Let me conclude by speculating on what the Texas legislature is likely to do. This is purely speculation – I have no insider knowledge, and based on my own experience, legislators are full of surprises. I’m going to assume that Congressional Republicans stick to their position that it is more important to reduce the federal deficit than to provide aid to the states, and that the Texas Republicans stick to their promise that they won’t raise taxes. The key question remaining is whether the Texas legislature has to cut $10 billion, or $30 billion. If they need to cut “only” $10 billion:
- They’ll find on the order of a billion dollars in incremental revenue and cuts in areas outside of the Big Four.

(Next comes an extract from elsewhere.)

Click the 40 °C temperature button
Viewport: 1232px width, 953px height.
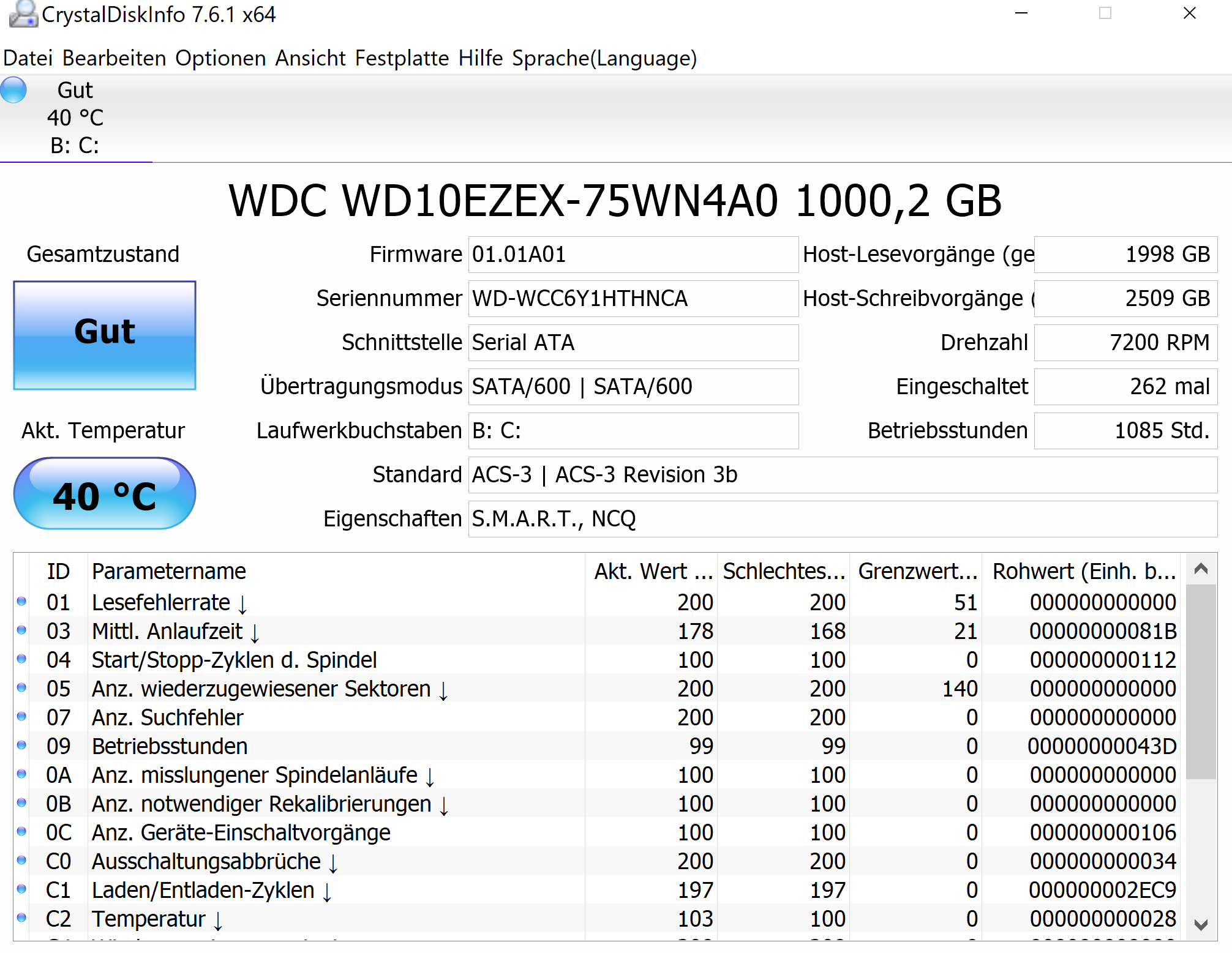(105, 494)
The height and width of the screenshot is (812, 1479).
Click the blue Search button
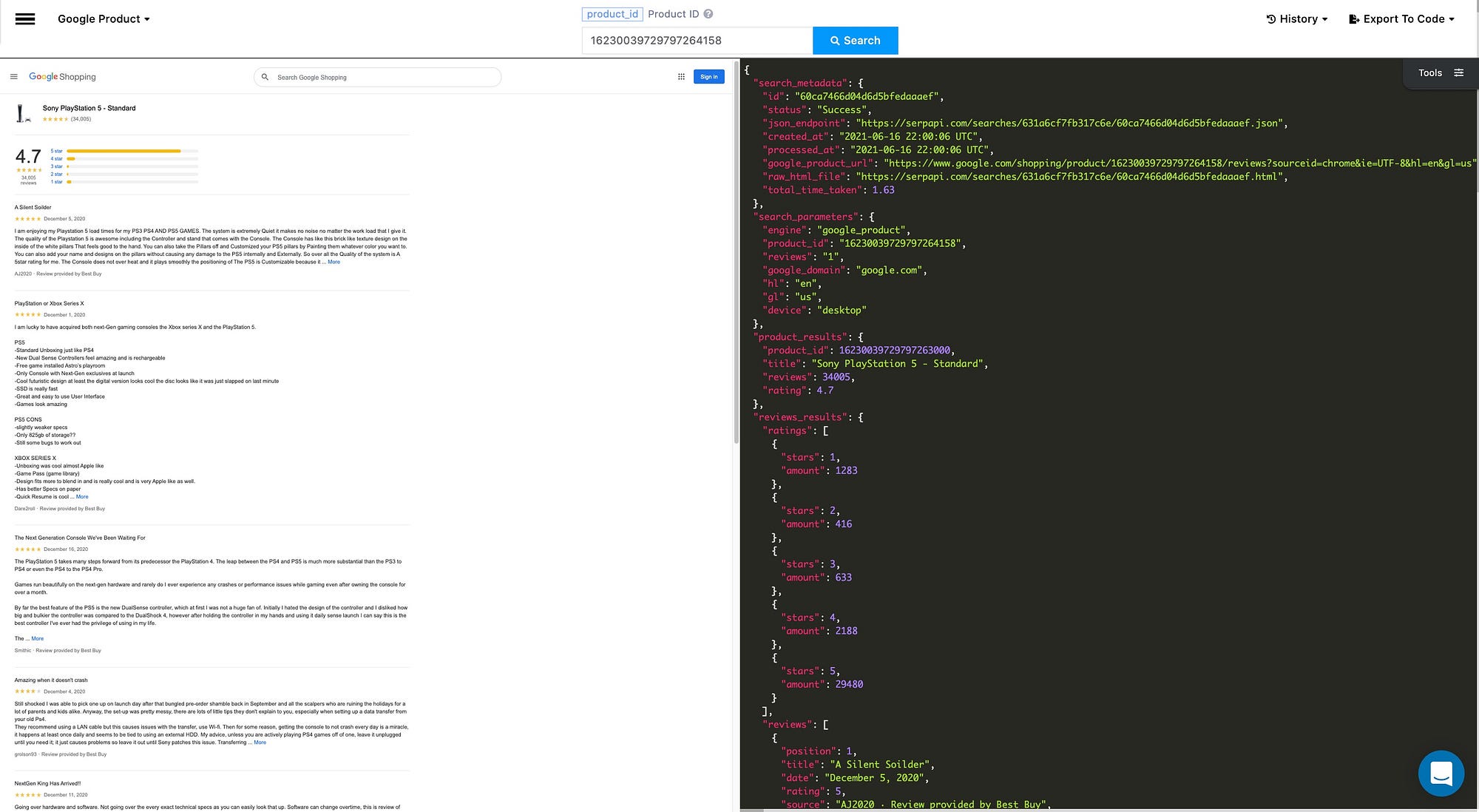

Lots of states are doing lots of little things: delayed payments, hiring freezes, furlough days for employees, reduced hours at the Department of Motor Vehicles, etc.
- They’ll find on the order of a billion dollars in public safety. The prisons will get more crowded and health care for prisoners will get worse. It will be more dangerous to be a prison guard.
- They’ll cut about three billion dollars from K-12 education. Enrichment and other “discretionary” programs will go away, and there will be small cuts in the per-student classroom funding.
- They’ll take five billion dollars out of higher education.
1There are exceptions to these standard revenue sources. Some states are able to tax specific industries such as tourism or mineral extraction at a high enough rate to generate the necessary revenue. Such states are effectively able to tax other states rather than their own citizens.
2Other states may be better or worse off than Texas. A handful of states have fully funded public pension programs. Some states are facing significantly greater amortization costs than Texas. The situation may be further complicated depending on whether state law requires the state government to bail out under-funded local public pensions.
3There are exceptions to the typical breakdowns of GF spending. New Hampshire, for example, spends no money at the state level on K-12 education, leaving it to local government to fund public education. “Poor” states pay a smaller portion towards Medicaid because the federal government reimburses a greater portion of the state’s expenditures.
4The Arizona legislature had the unfortunate experience earlier this year of being required to roll back eligibility changes they had made as part of balancing their budget. If they had made the changes a few weeks earlier, before the ACA was signed, they would have been all right.
5The US Supreme Court has agreed to hear a case involving crowding and medical care in state prisons during its current term. The current rules may get changed.